◆ TASKS FOR THIS EXERCISE ◆
[1] In the post on the n8n article extract node, what library is the node built on?
[2] In one to three sentences, explain why the author of the n8n article extract post chose to build a new node instead of using existing ones.

◆ TEXT SECTION ◆
--- START ---

When working with n8n and AI workflows, retrieving parseable data via established means is critical. Not everything has to be AI. I wanted a simple way to extract an article from a web page so that I could pass the content to an LLM without it getting confused by marketing and other links.
The Challenge #
I needed a clean way to get just the article content from websites. Luckily, Mozilla offers such a project , and there are a couple other n8n node projects that do similar things. But none of the projects at that time were guaranteed to come from the source repo.
The Solution: Article Extract Node with Provenance #
This is why I decided to build my own. It’s super basic. Not complicated in any way. But it does introduce the concept of provenance with n8n-nodes-article-extract and allows users the security of knowing what they are downloading without having to read the files in the package.
The node is simple by design:
- Does one thing well - extracts clean article content
- Easy to understand and use
- Integrates seamlessly with n8n workflows
Why Provenance Matters #
Without provenance , guaranteeing the repo matches to the published package is a package consumer responsibility. You’d have to:
- Hope the package author is trustworthy
- Download and inspect the package code yourself
- Compare it manually to the repo code
- Just trust that nothing sneaky happened in the build process
I wanted to make this easier and more secure. With provenance, you get cryptographic proof that what you’re downloading was actually built from the source code you can see. Without provenance, you’re just trusting that the person publishing the package is being honest.
How It Works #
I built the node on top of Mozilla’s Readability library - the same one that powers Firefox’s Reader View. It’s battle-tested and handles most websites pretty well.
The cool part is the provenance setup. When I publish a new version, the entire build process is verified and signed. You can check out the GitHub repo to see exactly how it works, or even contribute if you want to make it better!

--- END ---

◆ EXERCISE DATA ◆
--- START ---

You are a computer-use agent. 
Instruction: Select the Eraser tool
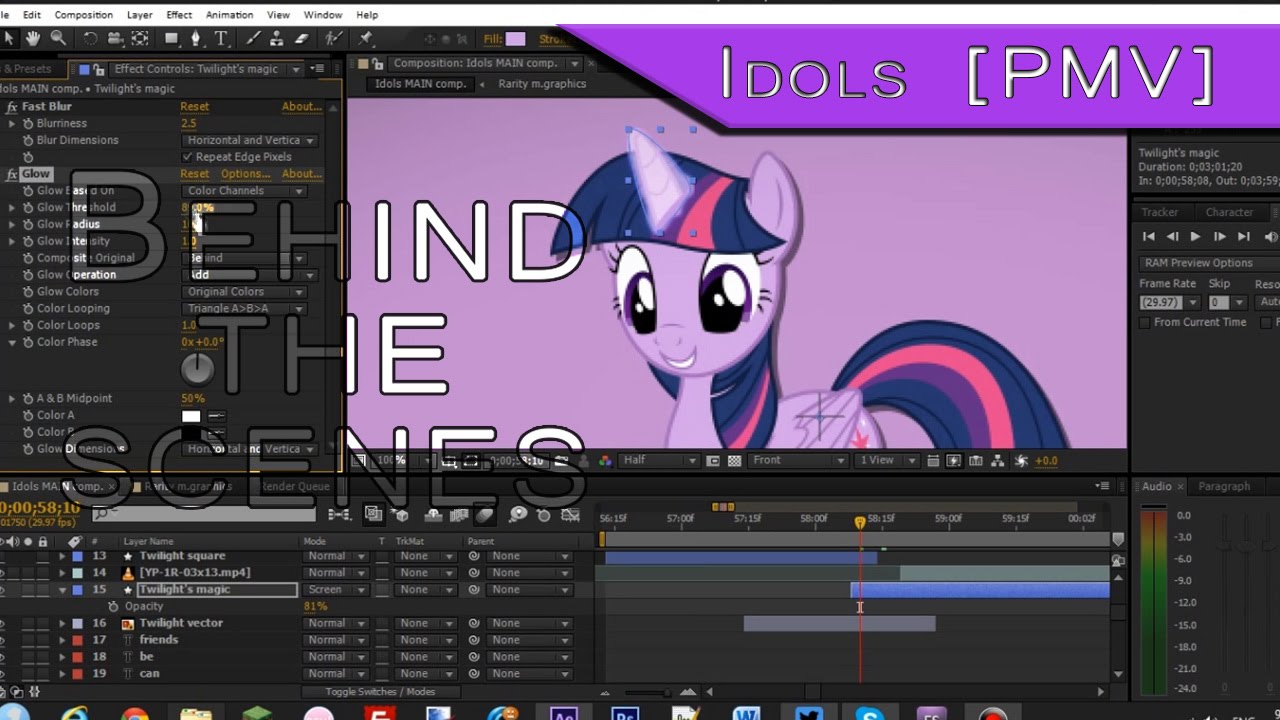(x=301, y=39)
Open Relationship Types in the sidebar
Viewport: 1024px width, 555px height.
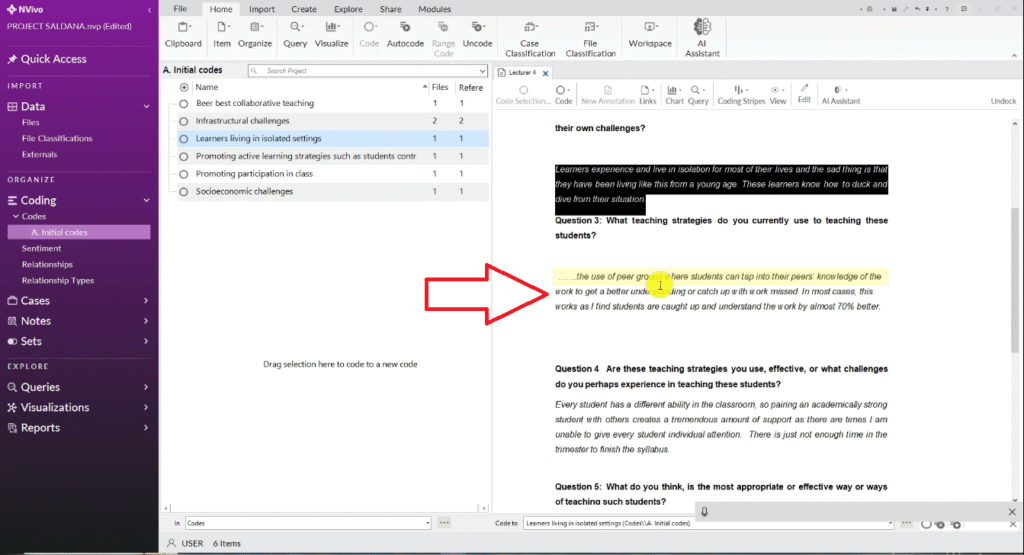point(58,281)
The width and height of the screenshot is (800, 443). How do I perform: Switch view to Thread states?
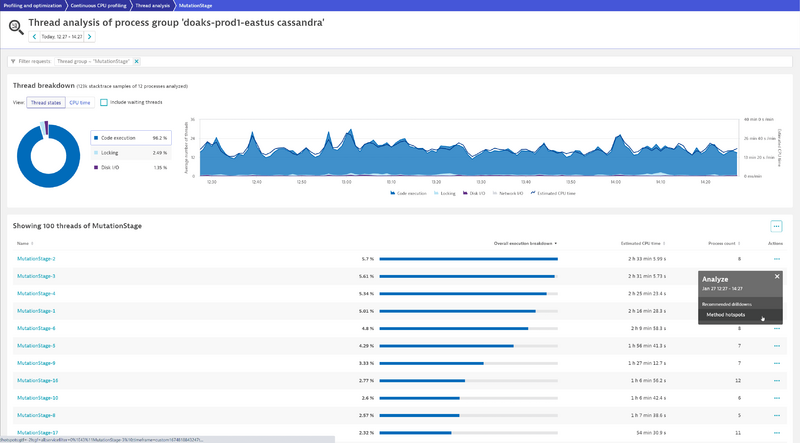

--- END ---

◆ TASK RESPONSES ◆
[1] Mozilla's Readability library, the same one that powers Firefox's Reader View.

[2] Mozilla's project and a couple of other n8n node projects already extracted article content, but at that time none of them were guaranteed to come from the source repo. The author built a node with provenance so users could know what they were downloading without having to read the files in the package.